### THINGS TO DO
(a) According to the excerpt on the Hong Kong dollar peg, about how much in liquid US dollar assets would the Exchange Fund need to switch if the currency anchor were changed?
(b) Reproduce the passage of the excerpt on the Hong Kong dollar peg from "The city could, however, do" up to and including "and financial activity.".
(c) Continue the excerpt on the Hong Kong dollar peg from the point at which it stops.

The US would not want to “destroy or damage” Hong Kong, which is one of the most active US dollar trading centres in the world and a gateway between the US and China, he said. “Imagine also the repercussions such a nuclear option might have on sentiment in global financial markets, and on the status of the US dollar,” he added.
As far as linking the local currency to the yuan was concerned, Yam said this “should only be considered as one of many contingency options, if there is a nuclear war in finance”. Switching the peg to the Chinese currency will require handling a lot of technical issues and “this will not happen any time soon”.
“If we are forced to change the currency anchor link from the US dollar to another currency, it means the Exchange Fund will need to switch about US$300 billion worth of liquid US dollar assets [that are currently] giving full backing to the Hong Kong dollar monetary base into assets in the new anchor currency. Let me tell you – this is not a simple matter,” Yam said.
The city could, however, do more to help internationalise the yuan further, he said, as China would like to reduce its dependence on the US dollar in its international economic and financial activity.

### INFORMATION SUPPLIED
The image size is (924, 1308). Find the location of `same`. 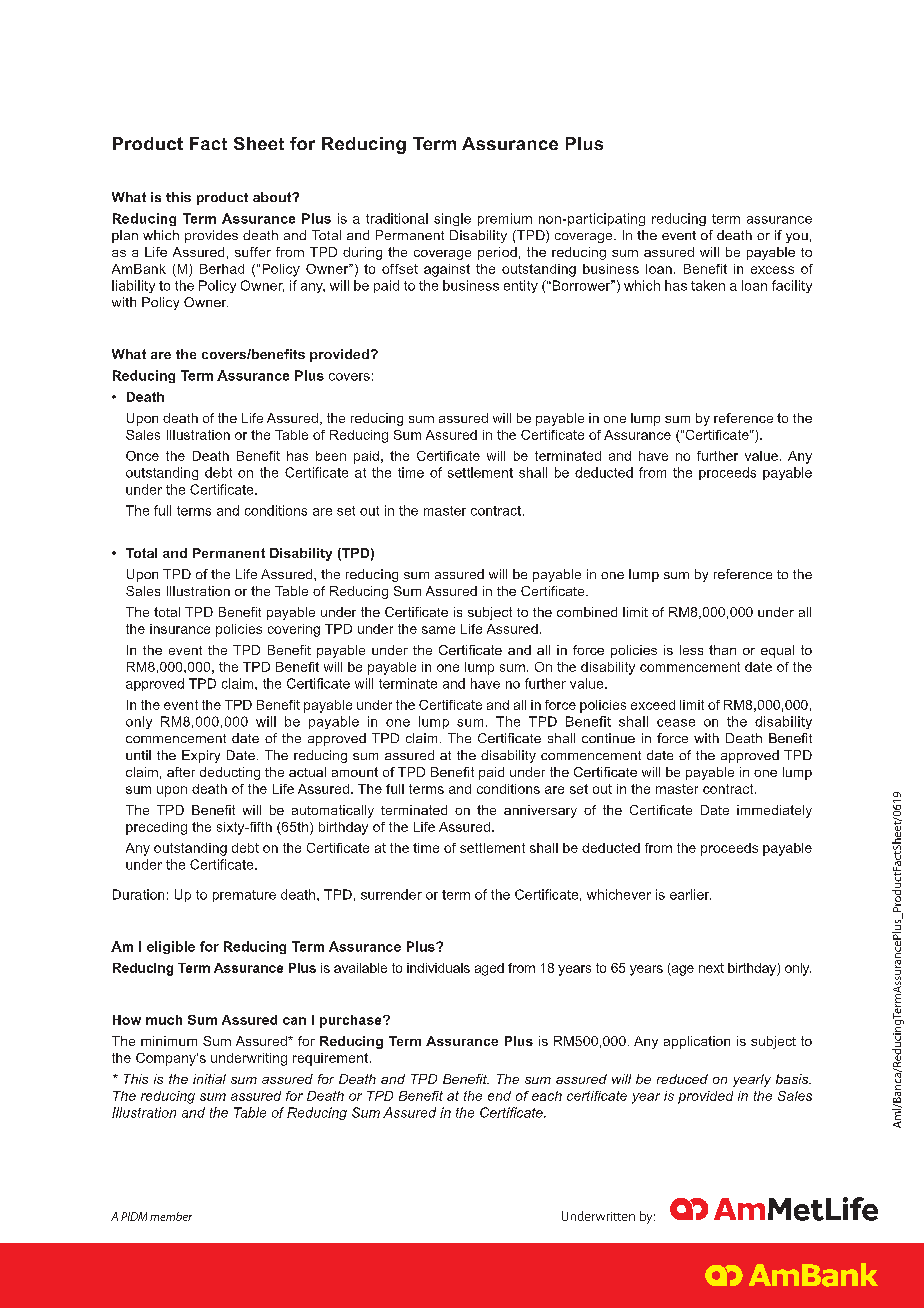

same is located at coordinates (438, 630).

### IN RESPONSE
(a) About US$300 billion.

(b)
The city could, however, do more to help internationalise the yuan further, he said, as China would like to reduce its dependence on the US dollar in its international economic and financial activity.

(c)
“The offshore yuan market in Hong Kong has an increasingly important role to play in the years ahead,” Yam said, adding that the yuan could be used along with the Hong Kong dollar for stock market pricing and settlement, which would be a “wise and strategic move”.
On the subject of whether the Hong Kong dollar would continue to exist as a stand-alone currency in 2047, 50 years after Hong Kong’s handover to China, Yam said: “Why not?”
President Xi Jinping said in 2018 that the world was undergoing a change not seen in a century, with the rise of China and the West developing strategies to contain it. Such a change will present new challenges and opportunities for Hong Kong, Yam said.
“To continue to play an essential role as the preferred intermediary, particularly when global financial markets are poised for directional shifts and volatility, I see no better alternative than to keep the peg in place,” he said.